┌────────

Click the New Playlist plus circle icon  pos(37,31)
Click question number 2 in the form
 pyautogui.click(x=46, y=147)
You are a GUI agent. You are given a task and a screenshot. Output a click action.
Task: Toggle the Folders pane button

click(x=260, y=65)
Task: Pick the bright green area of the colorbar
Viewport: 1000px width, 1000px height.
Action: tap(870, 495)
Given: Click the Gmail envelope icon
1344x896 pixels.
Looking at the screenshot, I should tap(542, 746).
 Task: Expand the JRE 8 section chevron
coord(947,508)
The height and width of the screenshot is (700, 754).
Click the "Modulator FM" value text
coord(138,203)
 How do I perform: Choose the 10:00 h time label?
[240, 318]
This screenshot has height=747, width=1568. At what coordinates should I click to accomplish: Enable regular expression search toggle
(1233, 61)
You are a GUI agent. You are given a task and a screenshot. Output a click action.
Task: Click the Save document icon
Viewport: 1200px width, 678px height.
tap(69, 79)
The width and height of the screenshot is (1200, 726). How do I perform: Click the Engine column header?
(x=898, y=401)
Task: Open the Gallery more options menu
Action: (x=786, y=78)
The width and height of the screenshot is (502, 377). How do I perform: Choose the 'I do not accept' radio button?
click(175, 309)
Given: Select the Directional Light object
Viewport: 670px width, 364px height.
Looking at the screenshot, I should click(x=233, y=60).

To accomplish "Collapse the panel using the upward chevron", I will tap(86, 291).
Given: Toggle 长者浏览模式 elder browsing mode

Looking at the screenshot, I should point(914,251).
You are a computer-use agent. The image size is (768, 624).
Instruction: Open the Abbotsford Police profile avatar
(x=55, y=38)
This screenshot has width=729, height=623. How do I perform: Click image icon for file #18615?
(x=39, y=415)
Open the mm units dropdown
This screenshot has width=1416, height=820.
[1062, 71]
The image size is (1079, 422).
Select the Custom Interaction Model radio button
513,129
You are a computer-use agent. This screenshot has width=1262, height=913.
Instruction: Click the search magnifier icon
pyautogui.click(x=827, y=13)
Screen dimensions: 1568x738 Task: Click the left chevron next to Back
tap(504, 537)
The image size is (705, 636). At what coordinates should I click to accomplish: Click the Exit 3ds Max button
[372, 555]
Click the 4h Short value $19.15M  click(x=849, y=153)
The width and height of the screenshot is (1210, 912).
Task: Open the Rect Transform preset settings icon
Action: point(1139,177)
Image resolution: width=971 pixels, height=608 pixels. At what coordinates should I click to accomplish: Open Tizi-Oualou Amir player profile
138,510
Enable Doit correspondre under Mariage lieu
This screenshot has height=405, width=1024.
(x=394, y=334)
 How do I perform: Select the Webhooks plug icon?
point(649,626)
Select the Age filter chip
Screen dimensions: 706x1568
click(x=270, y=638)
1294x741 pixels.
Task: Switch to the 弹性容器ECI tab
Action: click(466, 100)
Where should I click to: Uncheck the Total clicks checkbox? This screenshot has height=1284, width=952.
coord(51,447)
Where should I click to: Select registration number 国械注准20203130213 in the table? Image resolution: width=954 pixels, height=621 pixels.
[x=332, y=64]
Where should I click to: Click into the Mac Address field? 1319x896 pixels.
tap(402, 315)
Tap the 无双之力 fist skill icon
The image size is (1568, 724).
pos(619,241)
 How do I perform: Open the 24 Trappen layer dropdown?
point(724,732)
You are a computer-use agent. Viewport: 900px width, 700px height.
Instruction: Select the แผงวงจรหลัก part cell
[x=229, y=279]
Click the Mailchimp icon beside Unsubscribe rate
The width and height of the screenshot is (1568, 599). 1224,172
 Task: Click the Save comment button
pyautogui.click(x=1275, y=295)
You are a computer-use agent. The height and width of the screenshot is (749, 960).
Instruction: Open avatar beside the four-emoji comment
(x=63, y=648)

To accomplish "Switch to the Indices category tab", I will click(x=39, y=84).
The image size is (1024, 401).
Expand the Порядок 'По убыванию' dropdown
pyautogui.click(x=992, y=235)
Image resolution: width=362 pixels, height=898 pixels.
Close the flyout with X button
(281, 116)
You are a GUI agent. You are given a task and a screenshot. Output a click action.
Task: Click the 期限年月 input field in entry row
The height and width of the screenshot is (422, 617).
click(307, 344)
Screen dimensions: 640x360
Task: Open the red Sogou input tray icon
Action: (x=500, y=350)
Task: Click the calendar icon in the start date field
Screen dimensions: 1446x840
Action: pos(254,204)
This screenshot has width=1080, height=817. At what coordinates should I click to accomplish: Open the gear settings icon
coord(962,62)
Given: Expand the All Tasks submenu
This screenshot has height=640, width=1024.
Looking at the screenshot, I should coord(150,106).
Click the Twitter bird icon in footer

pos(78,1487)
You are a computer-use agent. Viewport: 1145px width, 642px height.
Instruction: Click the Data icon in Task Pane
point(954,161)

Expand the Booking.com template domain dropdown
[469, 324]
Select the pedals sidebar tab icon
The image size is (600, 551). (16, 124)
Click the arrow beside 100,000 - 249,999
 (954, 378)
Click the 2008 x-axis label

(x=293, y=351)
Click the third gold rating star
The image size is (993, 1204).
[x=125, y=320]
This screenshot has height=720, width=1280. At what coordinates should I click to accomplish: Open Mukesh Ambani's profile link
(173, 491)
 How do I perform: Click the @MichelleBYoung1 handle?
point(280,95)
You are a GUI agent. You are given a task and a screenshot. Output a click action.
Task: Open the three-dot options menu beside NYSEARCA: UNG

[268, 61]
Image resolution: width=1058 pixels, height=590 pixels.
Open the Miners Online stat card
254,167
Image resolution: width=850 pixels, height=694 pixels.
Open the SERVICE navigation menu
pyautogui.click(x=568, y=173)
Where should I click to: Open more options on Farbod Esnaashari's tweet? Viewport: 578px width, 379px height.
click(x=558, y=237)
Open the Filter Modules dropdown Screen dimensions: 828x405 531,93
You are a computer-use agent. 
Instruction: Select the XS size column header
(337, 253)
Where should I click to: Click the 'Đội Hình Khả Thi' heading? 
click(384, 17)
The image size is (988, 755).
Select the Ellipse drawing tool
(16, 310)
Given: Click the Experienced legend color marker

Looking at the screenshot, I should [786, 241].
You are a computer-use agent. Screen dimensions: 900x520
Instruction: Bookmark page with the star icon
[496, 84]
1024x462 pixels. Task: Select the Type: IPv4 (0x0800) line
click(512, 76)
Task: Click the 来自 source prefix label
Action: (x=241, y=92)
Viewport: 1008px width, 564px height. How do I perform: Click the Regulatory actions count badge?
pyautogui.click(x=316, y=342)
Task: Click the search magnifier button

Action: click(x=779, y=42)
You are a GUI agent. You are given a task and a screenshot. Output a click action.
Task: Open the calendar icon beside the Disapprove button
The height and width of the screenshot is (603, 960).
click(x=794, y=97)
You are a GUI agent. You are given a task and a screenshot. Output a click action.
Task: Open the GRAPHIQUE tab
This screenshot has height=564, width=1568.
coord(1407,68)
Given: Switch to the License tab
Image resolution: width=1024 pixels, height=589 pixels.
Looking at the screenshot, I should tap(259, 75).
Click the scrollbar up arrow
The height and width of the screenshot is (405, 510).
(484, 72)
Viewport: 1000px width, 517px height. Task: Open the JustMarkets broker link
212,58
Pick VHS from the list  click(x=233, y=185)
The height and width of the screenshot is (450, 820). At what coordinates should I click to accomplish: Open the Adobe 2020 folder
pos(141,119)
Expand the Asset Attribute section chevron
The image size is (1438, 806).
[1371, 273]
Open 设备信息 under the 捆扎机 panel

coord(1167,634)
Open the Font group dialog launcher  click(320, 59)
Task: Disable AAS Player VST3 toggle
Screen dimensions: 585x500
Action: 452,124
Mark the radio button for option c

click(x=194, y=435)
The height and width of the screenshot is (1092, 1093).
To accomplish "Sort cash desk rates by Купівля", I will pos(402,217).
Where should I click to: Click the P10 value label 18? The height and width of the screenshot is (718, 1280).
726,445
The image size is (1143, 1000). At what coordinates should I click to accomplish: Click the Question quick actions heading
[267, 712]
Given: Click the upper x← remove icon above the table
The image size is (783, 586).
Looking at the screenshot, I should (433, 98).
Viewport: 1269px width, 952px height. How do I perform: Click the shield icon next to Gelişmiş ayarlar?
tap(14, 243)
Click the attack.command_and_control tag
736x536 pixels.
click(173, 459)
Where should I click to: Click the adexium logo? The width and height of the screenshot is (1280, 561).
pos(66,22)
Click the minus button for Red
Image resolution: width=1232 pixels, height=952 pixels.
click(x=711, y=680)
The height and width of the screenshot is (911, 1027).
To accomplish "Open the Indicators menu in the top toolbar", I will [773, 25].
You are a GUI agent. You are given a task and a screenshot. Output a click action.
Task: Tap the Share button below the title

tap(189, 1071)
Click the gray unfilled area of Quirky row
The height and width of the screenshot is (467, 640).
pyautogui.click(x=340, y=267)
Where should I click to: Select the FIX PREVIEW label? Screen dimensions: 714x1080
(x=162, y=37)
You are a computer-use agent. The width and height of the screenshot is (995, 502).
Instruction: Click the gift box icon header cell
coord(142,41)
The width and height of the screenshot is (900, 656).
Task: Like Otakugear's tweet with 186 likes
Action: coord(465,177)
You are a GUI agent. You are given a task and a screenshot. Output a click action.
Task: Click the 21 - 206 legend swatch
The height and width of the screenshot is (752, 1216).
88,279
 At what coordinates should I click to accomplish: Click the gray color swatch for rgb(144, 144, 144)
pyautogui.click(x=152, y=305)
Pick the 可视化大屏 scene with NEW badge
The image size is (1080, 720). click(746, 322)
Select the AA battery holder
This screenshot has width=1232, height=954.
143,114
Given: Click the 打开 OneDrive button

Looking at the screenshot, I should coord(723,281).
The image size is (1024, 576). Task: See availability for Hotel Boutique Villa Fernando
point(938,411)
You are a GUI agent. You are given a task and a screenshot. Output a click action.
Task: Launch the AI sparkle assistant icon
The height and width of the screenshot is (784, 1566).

└────────

> **Your objective**
Return word for word the lines above from the line with "Task: Tap the Share button below the title" to the line with "You are a computer-use agent. The width", including both and leaving out all others.

> **Finished task**
Task: Tap the Share button below the title

tap(189, 1071)
Click the gray unfilled area of Quirky row
The height and width of the screenshot is (467, 640).
pyautogui.click(x=340, y=267)
Where should I click to: Select the FIX PREVIEW label? Screen dimensions: 714x1080
(x=162, y=37)
You are a computer-use agent. The width and height of the screenshot is (995, 502).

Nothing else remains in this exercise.